→ Your instructions: Word for word, give every line of the listing again.

→ Exercise data:
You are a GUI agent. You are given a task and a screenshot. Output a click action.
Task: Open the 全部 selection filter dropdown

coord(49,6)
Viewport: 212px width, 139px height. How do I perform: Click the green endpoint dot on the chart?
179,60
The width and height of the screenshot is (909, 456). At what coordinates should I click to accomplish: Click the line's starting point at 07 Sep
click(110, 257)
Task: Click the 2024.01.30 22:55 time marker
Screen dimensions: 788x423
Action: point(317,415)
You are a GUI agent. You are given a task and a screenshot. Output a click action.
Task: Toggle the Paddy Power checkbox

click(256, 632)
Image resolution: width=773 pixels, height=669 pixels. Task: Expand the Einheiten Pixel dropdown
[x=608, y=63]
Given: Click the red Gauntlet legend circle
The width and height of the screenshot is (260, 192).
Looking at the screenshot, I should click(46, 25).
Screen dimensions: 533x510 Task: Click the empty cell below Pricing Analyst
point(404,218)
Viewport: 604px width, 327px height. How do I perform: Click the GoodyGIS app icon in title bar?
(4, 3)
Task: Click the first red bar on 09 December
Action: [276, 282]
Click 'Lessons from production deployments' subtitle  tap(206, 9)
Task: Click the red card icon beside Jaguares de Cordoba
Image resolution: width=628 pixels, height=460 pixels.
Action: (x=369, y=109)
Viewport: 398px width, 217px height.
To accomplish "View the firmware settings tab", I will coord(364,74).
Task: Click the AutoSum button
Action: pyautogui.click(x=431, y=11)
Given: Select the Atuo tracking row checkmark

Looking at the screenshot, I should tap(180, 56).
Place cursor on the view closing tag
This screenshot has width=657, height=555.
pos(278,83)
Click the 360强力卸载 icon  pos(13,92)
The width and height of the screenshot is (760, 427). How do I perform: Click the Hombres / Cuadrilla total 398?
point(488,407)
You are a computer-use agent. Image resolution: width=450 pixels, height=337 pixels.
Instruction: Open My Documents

→ Response box:
You are a GUI agent. You are given a task and a screenshot. Output a click action.
Task: Open the 全部 selection filter dropdown

coord(49,6)
Viewport: 212px width, 139px height. How do I perform: Click the green endpoint dot on the chart?
179,60
The width and height of the screenshot is (909, 456). At what coordinates should I click to accomplish: Click the line's starting point at 07 Sep
click(110, 257)
Task: Click the 2024.01.30 22:55 time marker
Screen dimensions: 788x423
Action: point(317,415)
You are a GUI agent. You are given a task and a screenshot. Output a click action.
Task: Toggle the Paddy Power checkbox

click(256, 632)
Image resolution: width=773 pixels, height=669 pixels. Task: Expand the Einheiten Pixel dropdown
[x=608, y=63]
Given: Click the red Gauntlet legend circle
The width and height of the screenshot is (260, 192).
Looking at the screenshot, I should click(46, 25).
Screen dimensions: 533x510 Task: Click the empty cell below Pricing Analyst
point(404,218)
Viewport: 604px width, 327px height. How do I perform: Click the GoodyGIS app icon in title bar?
(4, 3)
Task: Click the first red bar on 09 December
Action: [276, 282]
Click 'Lessons from production deployments' subtitle  tap(206, 9)
Task: Click the red card icon beside Jaguares de Cordoba
Image resolution: width=628 pixels, height=460 pixels.
Action: (x=369, y=109)
Viewport: 398px width, 217px height.
To accomplish "View the firmware settings tab", I will coord(364,74).
Task: Click the AutoSum button
Action: pyautogui.click(x=431, y=11)
Given: Select the Atuo tracking row checkmark

Looking at the screenshot, I should tap(180, 56).
Place cursor on the view closing tag
This screenshot has width=657, height=555.
pos(278,83)
Click the 360强力卸载 icon  pos(13,92)
The width and height of the screenshot is (760, 427). How do I perform: Click the Hombres / Cuadrilla total 398?
point(488,407)
You are a computer-use agent. Image resolution: width=450 pixels, height=337 pixels.
Instruction: Open My Documents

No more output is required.